The final line of Douglas Martin’s Times obituary of Stalin’s daughter, Lana Peters (“Lana Peters,Stalin’s Daughter, Dies at 85,” NYT, 11/28/11), is a quote from an interview she gave to the Wisconsin State Journal in 2010. “I will always be a political prisoner of my father’s name,” she said.  Usually fiction can take more liberties than non-fiction. But even Dickens with his vast sense of fate and destiny could unlikely have produced the dramatic story that the Times obit tells. History is not just a player in this tale. It is the stage on which it’s set and the turns of fortune are extreme. Born Svetlana Stalina, Americans might remember Stalin’s daughter from two books she published about her life in l969 (Only One Year) and l984 (Faraway Music) under the name of Svetlana Alliluyeva (Alliluyeva was her mother’s last name). In a sense she embodied the paradoxes of Soviet Communism, a dictatorship of the proletariat that produced  its own aristocracy. As Stalin’s purges raged on, proving that power is conservative, self-perpetuating and hardly geared toward the betterment of mankind, Stalin’s daughter, who changed her name to Lana Peters after marrying an American, lived the life of the poor little rich girl. Ironically what happened to her mirrored the fate of the banished  Romanovs who went from enjoying the extravagance of hereditary nobility to that of being dispossessed of all power and slaughtered. The psychoanalyst Leonard Shengold’s book Soul Murder, describes the effect of traumatic childhood experience on a number of great writers including Chekhov. According to Martin’s Times obit there had been  a plan by the KGB to assassinate the once in a future defector, but while Svetllana Alliluyeva aka Lana Peters was never murdered, it’s apparent that her soul was. “He broke my life,”  Martin quotes Peters as telling the same newspaper from the state where she’d died “after decades of obscurity, wandering and poverty.” “ I want to explain to you. He broke my life.”

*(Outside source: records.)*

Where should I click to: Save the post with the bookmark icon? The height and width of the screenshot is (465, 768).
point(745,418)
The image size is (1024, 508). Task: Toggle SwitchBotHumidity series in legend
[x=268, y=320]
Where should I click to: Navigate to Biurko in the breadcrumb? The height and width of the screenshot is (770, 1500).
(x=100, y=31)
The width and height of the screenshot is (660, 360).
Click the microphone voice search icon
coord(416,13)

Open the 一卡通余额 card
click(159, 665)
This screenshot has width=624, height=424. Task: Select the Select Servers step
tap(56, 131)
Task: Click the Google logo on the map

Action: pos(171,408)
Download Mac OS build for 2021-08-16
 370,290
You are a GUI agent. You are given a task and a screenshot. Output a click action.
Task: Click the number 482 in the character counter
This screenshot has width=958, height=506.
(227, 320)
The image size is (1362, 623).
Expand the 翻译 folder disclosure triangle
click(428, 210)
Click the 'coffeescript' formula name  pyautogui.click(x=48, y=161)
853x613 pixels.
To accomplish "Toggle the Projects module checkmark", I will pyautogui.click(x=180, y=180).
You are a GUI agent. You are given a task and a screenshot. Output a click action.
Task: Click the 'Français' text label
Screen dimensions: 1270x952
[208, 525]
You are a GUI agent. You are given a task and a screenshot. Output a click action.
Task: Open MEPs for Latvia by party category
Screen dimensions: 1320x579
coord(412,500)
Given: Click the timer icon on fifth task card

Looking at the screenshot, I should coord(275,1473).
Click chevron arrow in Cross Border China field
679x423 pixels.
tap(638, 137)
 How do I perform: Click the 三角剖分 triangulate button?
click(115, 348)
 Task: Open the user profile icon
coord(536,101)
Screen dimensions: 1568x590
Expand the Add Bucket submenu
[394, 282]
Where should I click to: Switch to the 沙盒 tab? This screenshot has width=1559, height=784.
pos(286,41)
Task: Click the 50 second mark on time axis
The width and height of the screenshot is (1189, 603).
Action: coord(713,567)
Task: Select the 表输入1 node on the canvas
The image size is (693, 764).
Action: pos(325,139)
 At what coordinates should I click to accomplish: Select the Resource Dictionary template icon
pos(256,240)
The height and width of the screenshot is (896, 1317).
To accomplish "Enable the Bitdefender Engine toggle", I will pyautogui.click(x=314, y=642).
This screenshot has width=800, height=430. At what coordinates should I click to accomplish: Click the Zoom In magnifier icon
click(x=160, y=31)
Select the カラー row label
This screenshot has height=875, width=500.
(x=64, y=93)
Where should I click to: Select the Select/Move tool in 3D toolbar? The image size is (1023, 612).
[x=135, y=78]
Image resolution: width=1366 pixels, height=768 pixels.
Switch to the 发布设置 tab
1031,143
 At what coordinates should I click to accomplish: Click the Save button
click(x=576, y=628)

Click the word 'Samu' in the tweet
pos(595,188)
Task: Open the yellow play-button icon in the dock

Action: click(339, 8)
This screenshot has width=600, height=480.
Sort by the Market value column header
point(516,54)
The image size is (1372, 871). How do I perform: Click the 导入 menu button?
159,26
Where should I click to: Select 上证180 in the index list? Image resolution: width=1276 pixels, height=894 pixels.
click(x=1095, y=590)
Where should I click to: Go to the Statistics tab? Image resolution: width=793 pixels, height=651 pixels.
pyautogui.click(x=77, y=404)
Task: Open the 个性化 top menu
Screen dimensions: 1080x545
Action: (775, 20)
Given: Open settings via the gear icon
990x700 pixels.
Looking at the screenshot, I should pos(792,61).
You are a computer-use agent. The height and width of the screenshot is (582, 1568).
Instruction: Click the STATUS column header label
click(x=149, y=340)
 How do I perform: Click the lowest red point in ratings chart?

Thursday, November 10, 2011

Chef of the Year

The worst thing about Mario Batali mentioning Hitler, Stalin and bankers “in the same breath” (“After  Chef’s Hitler Remark, Bankers Change Lunch Plans, NYT, 11/9/11) is the reminder that Time Magazine voted Hitler and Stalin Men of the Year in l938 and 1942 respectively. It’s also a reminder of what Time once was, a part of  the fiefdom of the conservative  Henry Luce. According to the Times, Batali’s problems began when he joined a panel of movers and shakers including Brian Williams, Anita Hill and Jesse Eisenberg to publicize the “Person of the Year Issue.” Ordinary folk who want to unload their piggy banks to get into redoubts like Babbo and Del Posto will now find it that much easier— now that Wall Street is twittering itself hoarse You’d have thought Batali were Joe Paterno or worse Jerry Sandusky the way the gang who brought you credit default swaps, collateralized debt obligations and John Corzine indignantly responded to being compared to tyrants. How can you compare selling someone securities that you yourself are betting against to the kind of atrocities perpetrated by Stalin and Hitler? The answer might be found in digging out your previous issue of the Times with its piece on the atrocitologist Matthew White who has written a book entitled The Great Big Book of Horrible Things: The Definitive Chronicle of History’s l00 Worst Atrocities. Truth be told Batali himself was contrite. The Times quoted a statement issued by one of his spokes folks in which he said, “It was never my intention to equate our  banking industry with Hitler and Stalin, two of the most evil, brutal dictators in modern history.” How can Batali expiate his sins.  Like Lindsay Lohan, of course, by working in a soup kitchen.